Cybersecurity Awareness for the Financial workforce

About this course

Financial institutions are among the most targeted industries by cybercriminals. The objective of this course is to raise awareness among employers and employees about emerging IT threats and attacks. Nowadays, uninformed employees can be easily victims to different types of threats. Moreover, inattentive employees can put the Intellectual Property (IP) of their organizations at risk.  Today’s threats go much beyond the scope of conventional forms of attacks such as viruses and trojans but extend to other sophisticated forms of malwares which encompass spear phishing attacks, business email compromise, social engineering attacks, identity thefts, crypto jacking and ransomware attacks.
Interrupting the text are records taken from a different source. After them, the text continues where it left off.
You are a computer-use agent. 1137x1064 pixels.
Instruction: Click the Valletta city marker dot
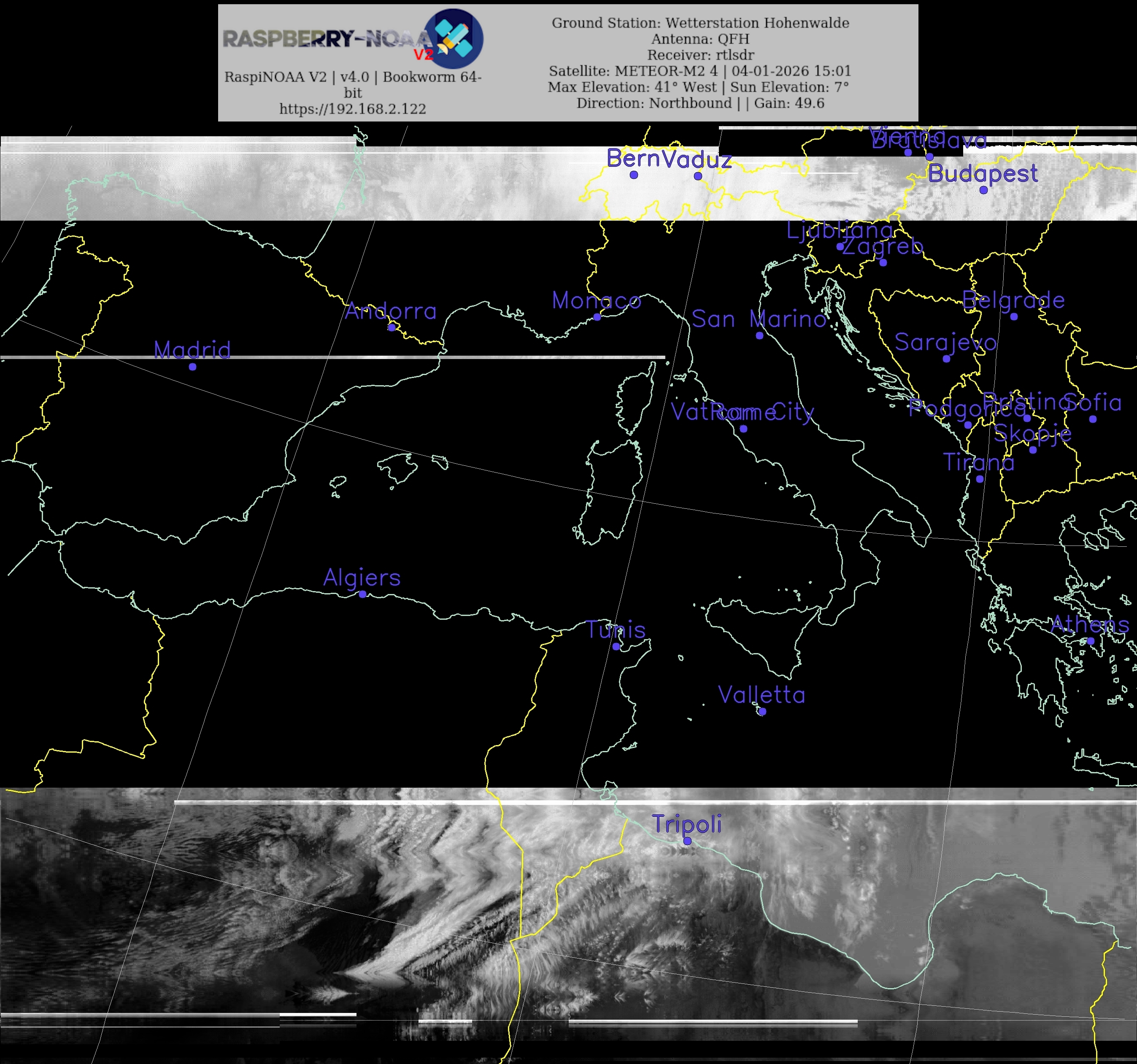[x=762, y=712]
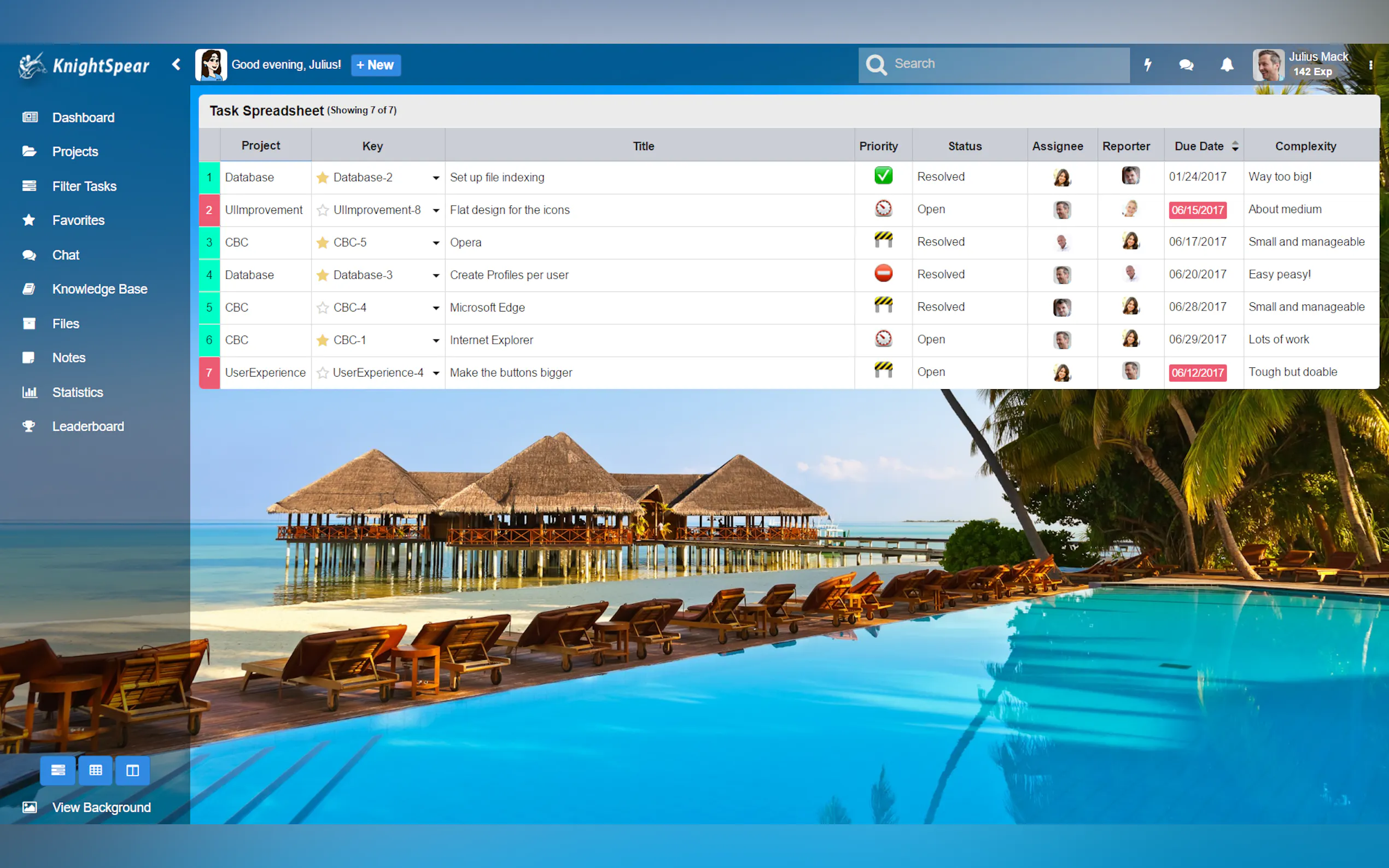Switch to column split view icon
The height and width of the screenshot is (868, 1389).
[133, 770]
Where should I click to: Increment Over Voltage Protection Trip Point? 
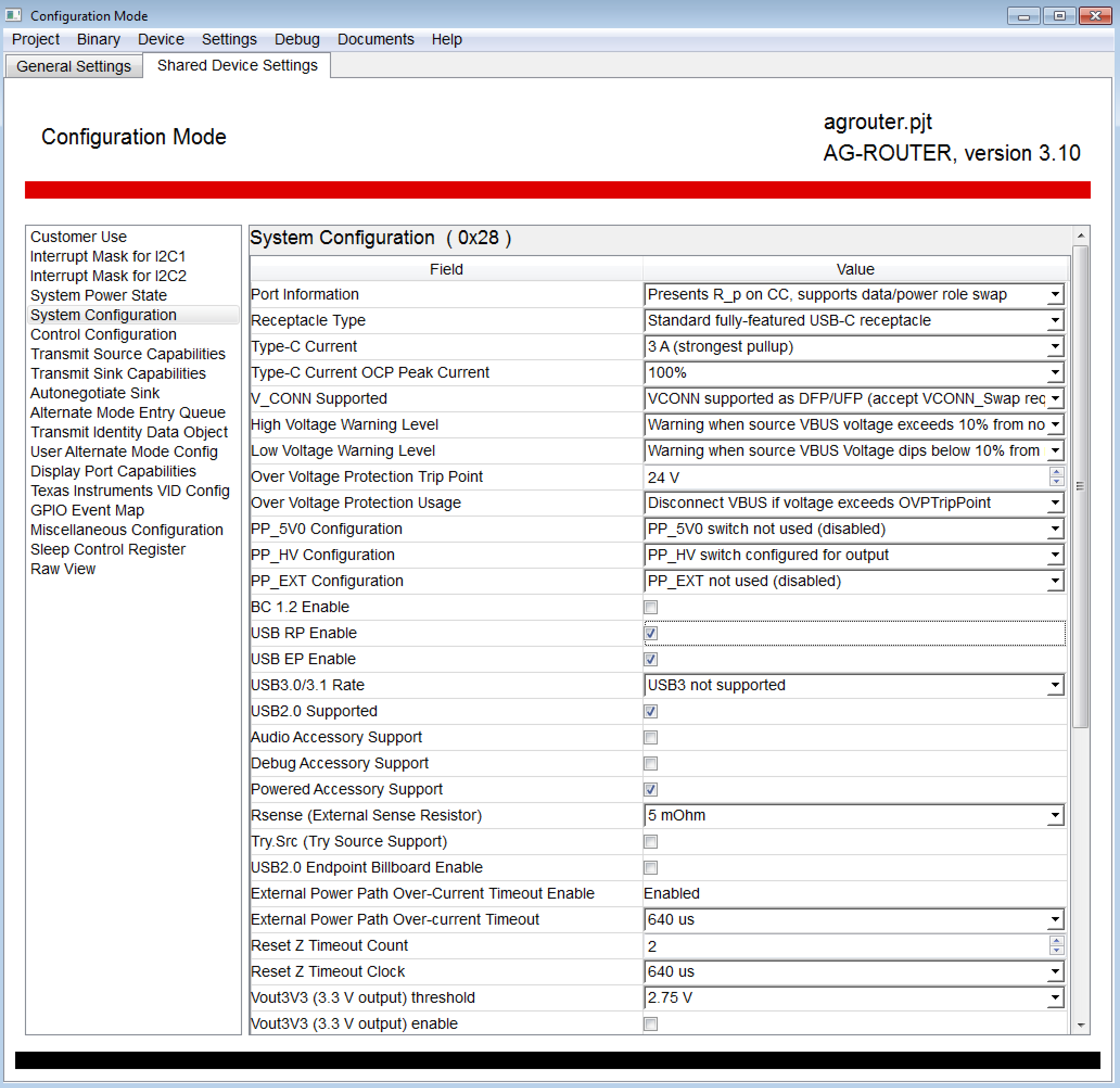[1056, 472]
Awareness is the key to prevention of different types of attacks and protection of Intellectual Property. In 2023, security awareness poses as a fundamental layer of security in addition to other layers of security already implemented by organizations.

Objective

The objective of this course is to raise awareness among financial employees on how to protect sensitive financial data against cyberattacks.

Course Content

Part 1: The new financial cybersecurity landscape

• Why the Financial services sector is one of the most targeted industries?
• Threat actors affecting the financial services sector
• Sophisticated financial malware
• The evolving cybercrime landscape affecting PII
• Advanced social engineering techniques

Part 2: The impact of data breaches in the financial services sector

• The biggest financial data breaches and related implications
• Laws, regulations and financial obligations of organizations operating in the financial services sector
• An anticipatory approach to deal with financial cyber risks

Part 3: Sophisticated ransomware attacks targeting financial services sector                       

• The evolution of ransomware
• Ransomware with exfiltration techniques
• Ransomware infection vectors: Internet facing vulnerabilities and misconfigurations, phishing, Precursor malware infection

Part 4: Malware types

• Understand the different types of malicious software
• The latest trends in cyber attacks
• Preferred vectors of cyber attacks

Part 5: Email phishing attacks

• Social engineering techniques targeting financial institutions
• Email as a preferred vector of attack
• Types of phishing attacks – Email phishing, Spear phishing, Whaling, Smishing, Vishing
• Techniques to identify sophisticated phishing emails
• Business email compromise

Part 6: Passwords

• Understanding password complexity vs password length
• Passphrase vs Passwords
• Creating secure authentication and know when your password is compromised

Part 7: 10 ways to protect your organization and its data 

• Multi factor authentication – Creating secure authentication using 2FA, 2SV or MFA
• Software patching
• Identifying sophisticated attacks using fake URLS
• Detect potentially infected attachments
• Securing your data over public networks
• Securing mobile devices
• Protecting privacy online
• Learn how encryption can protect your data
• Protect your online privacy
• Protect from ransomware and other sophisticated attacks

Part 8: The anatomy of a cyberattack resulting in a financial data breach  

• Learn about the different phases involved in a cyber attack
• The reconnaissance phase – passive and active reconnaissance.
• Weaponization and delivery of infected payloads
• Exploitation and Installation of payload phase
• Data exfiltration and action on objectives